The new leadership change in the United States (US) is expected to affect the global trade landscape, particularly in trade relations between the US and China.
Should the geopolitical issues continue, the Ministry of Investment, Trade and Industry (MITI) believes that there will be better opportunities for other countries like Malaysia to become alternative destinations for multinational companies to increase or start their investments.
In light of this, the Malaysian government has introduced various initiatives to attract investors to move or expand their operations in Malaysia as a result of the US-China trade war.
Some of the initiatives include making the semiconductor industry a major programme under the New Industrial Master Plan (NIMP) 2030, drafting a National Semiconductor Strategy, including efforts to modernise the existing Outsourced Semiconductor Assembly and Test companies, which is an important element in the semiconductor value chain.
The government also plans to strengthen existing infrastructure, focus on local talent and encourage government-linked investment companies to invest in local semiconductor companies.
As China has been Malaysia’s largest trading partner for 15 consecutive years, MITI minister Tengku Datuk Seri Zafrul Abdul Aziz highlighted the strong trade partnership between the 2 nations.
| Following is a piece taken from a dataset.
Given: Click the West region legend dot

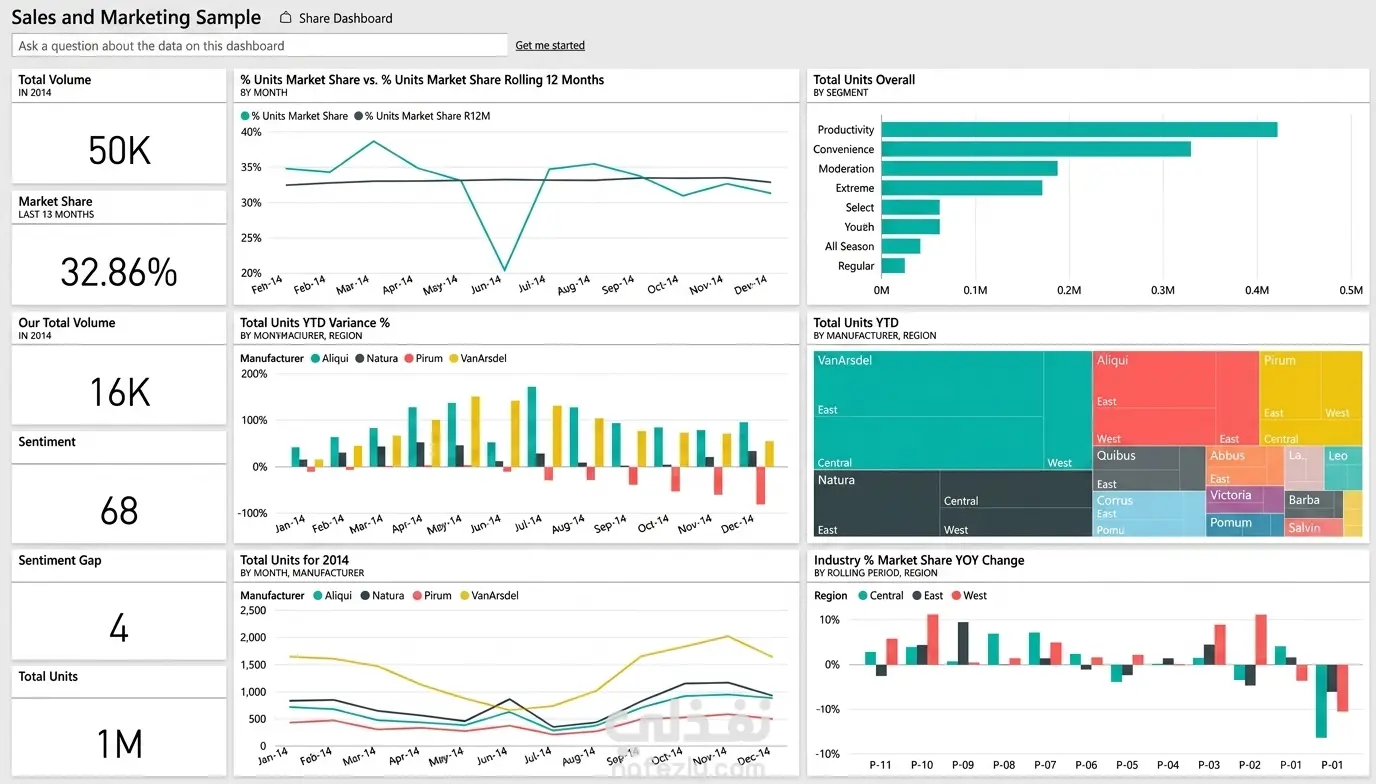Looking at the screenshot, I should pyautogui.click(x=956, y=595).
Because of this, the Malaysian government aims to maintain its strong economic growth momentum while prioritising the sustainable development goals (SDGs) with a particularly focus on climate change, renewable energy (RE) and emerging technologies – areas there China has demonstrated significant strength.
“I think China has been very supportive and very open with companies and investors from Malaysia, as well as when it comes to trading with Malaysia. So, this is an area where we think is very important.
“Next year, when Malaysia chairs ASEAN, we have put one of the deliverables, especially on the economic side, which is to upgrade the ASEAN trade in goods agreement with China. (I believe that) will again improve trade between Malaysia and China,” Tengku Zafrul opined, adding that Malaysia is planning to push towards in terms of the digital business-to-business (B2B) aspect.
The minister also pointed out that when it comes to investments, digital investment is one of the biggest investment into the country, as Malaysia a major exporter in the electrical and electronics (E&E) sector.
Similarly, local technology firm Aerodyne Group co-founder and group chief executive officer Datuk Kamarul A. Muhamed described China as a country that can be considered as both the manufacturing hub and innovation centre of the world, with many emerging technologies coming from the region.
“Collaborating with Chinese companies can significantly enhance the technology transfer between our 2 countries. Currently, Aerodyne is already collaborating with various Chinese companies including investors and operational partners from Shenzhen and we (have) established an office in Shanghai.
“We are also co-developing some new drone technologies to explore ways in which we can add value to one another,” he added.
Meanwhile, Julie’s Biscuits director Sai Tzy Horng also opined that bridging cultural gaps between Malaysian and Chinese consumers as well as continuous evolution to meet the diverse needs of both markets are among key strategic areas for the Malaysian-owned company to expand its business in China.